__Work to complete__. Copy all of the data below exactly as it is given.

Stored records:
--- START ---
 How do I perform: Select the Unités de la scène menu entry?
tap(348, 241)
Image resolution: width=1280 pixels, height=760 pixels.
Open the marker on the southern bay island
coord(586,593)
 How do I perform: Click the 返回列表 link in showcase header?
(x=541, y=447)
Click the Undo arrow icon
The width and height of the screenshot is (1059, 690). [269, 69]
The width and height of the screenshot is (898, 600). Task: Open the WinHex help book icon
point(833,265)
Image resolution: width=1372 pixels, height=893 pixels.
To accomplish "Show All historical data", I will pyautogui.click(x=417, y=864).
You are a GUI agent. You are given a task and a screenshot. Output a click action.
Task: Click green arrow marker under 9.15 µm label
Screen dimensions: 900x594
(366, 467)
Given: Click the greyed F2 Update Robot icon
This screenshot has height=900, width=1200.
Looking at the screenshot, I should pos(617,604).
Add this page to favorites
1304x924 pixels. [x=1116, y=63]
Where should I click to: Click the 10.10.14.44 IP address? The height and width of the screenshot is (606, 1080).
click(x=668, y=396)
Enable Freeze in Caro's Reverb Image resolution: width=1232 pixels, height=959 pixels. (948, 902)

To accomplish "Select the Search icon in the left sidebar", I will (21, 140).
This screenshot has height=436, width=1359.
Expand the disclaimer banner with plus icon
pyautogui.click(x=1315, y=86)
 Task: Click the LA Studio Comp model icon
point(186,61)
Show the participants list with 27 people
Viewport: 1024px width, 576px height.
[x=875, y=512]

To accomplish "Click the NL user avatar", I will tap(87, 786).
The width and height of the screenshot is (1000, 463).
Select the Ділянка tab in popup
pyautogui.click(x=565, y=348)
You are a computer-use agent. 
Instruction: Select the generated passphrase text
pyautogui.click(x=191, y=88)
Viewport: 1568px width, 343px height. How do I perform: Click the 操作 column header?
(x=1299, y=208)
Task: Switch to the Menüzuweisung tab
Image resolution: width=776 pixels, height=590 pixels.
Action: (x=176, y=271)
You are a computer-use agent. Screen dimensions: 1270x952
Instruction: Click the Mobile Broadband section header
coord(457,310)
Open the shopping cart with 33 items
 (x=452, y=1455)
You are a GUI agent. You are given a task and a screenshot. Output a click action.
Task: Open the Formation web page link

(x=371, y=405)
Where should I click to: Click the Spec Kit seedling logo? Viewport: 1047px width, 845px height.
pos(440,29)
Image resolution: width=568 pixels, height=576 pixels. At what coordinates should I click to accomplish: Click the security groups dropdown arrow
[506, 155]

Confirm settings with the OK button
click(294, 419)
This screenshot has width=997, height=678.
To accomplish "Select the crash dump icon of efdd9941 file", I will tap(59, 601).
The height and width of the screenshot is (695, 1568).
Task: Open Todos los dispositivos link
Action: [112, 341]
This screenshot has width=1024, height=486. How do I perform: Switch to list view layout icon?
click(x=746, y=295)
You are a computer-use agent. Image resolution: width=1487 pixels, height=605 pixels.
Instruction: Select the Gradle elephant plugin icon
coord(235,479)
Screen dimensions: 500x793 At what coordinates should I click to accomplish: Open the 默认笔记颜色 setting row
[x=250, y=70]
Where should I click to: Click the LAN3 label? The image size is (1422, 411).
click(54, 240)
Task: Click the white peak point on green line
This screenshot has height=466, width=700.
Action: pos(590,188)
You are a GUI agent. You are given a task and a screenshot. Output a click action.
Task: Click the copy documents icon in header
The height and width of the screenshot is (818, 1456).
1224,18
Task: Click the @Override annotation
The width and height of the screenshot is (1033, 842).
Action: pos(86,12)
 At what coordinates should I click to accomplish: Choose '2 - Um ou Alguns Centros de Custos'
--- END ---
__The answer__.
 How do I perform: Select the Unités de la scène menu entry?
tap(348, 241)
Image resolution: width=1280 pixels, height=760 pixels.
Open the marker on the southern bay island
coord(586,593)
 How do I perform: Click the 返回列表 link in showcase header?
(x=541, y=447)
Click the Undo arrow icon
The width and height of the screenshot is (1059, 690). [269, 69]
The width and height of the screenshot is (898, 600). Task: Open the WinHex help book icon
point(833,265)
Image resolution: width=1372 pixels, height=893 pixels.
To accomplish "Show All historical data", I will pyautogui.click(x=417, y=864).
You are a GUI agent. You are given a task and a screenshot. Output a click action.
Task: Click green arrow marker under 9.15 µm label
Screen dimensions: 900x594
(366, 467)
Given: Click the greyed F2 Update Robot icon
This screenshot has height=900, width=1200.
Looking at the screenshot, I should pos(617,604).
Add this page to favorites
1304x924 pixels. [x=1116, y=63]
Where should I click to: Click the 10.10.14.44 IP address? The height and width of the screenshot is (606, 1080).
click(x=668, y=396)
Enable Freeze in Caro's Reverb Image resolution: width=1232 pixels, height=959 pixels. (948, 902)

To accomplish "Select the Search icon in the left sidebar", I will (21, 140).
This screenshot has height=436, width=1359.
Expand the disclaimer banner with plus icon
pyautogui.click(x=1315, y=86)
 Task: Click the LA Studio Comp model icon
point(186,61)
Show the participants list with 27 people
Viewport: 1024px width, 576px height.
[x=875, y=512]

To accomplish "Click the NL user avatar", I will tap(87, 786).
The width and height of the screenshot is (1000, 463).
Select the Ділянка tab in popup
pyautogui.click(x=565, y=348)
You are a computer-use agent. 
Instruction: Select the generated passphrase text
pyautogui.click(x=191, y=88)
Viewport: 1568px width, 343px height. How do I perform: Click the 操作 column header?
(x=1299, y=208)
Task: Switch to the Menüzuweisung tab
Image resolution: width=776 pixels, height=590 pixels.
Action: (x=176, y=271)
You are a computer-use agent. Screen dimensions: 1270x952
Instruction: Click the Mobile Broadband section header
coord(457,310)
Open the shopping cart with 33 items
 (x=452, y=1455)
You are a GUI agent. You are given a task and a screenshot. Output a click action.
Task: Open the Formation web page link

(x=371, y=405)
Where should I click to: Click the Spec Kit seedling logo? Viewport: 1047px width, 845px height.
pos(440,29)
Image resolution: width=568 pixels, height=576 pixels. At what coordinates should I click to accomplish: Click the security groups dropdown arrow
[506, 155]

Confirm settings with the OK button
click(294, 419)
This screenshot has width=997, height=678.
To accomplish "Select the crash dump icon of efdd9941 file", I will tap(59, 601).
The height and width of the screenshot is (695, 1568).
Task: Open Todos los dispositivos link
Action: [112, 341]
This screenshot has width=1024, height=486. How do I perform: Switch to list view layout icon?
click(x=746, y=295)
You are a computer-use agent. Image resolution: width=1487 pixels, height=605 pixels.
Instruction: Select the Gradle elephant plugin icon
coord(235,479)
Screen dimensions: 500x793 At what coordinates should I click to accomplish: Open the 默认笔记颜色 setting row
[x=250, y=70]
Where should I click to: Click the LAN3 label? The image size is (1422, 411).
click(54, 240)
Task: Click the white peak point on green line
This screenshot has height=466, width=700.
Action: pos(590,188)
You are a GUI agent. You are given a task and a screenshot. Output a click action.
Task: Click the copy documents icon in header
The height and width of the screenshot is (818, 1456).
1224,18
Task: Click the @Override annotation
The width and height of the screenshot is (1033, 842).
Action: pos(86,12)
 At what coordinates should I click to accomplish: Choose '2 - Um ou Alguns Centros de Custos'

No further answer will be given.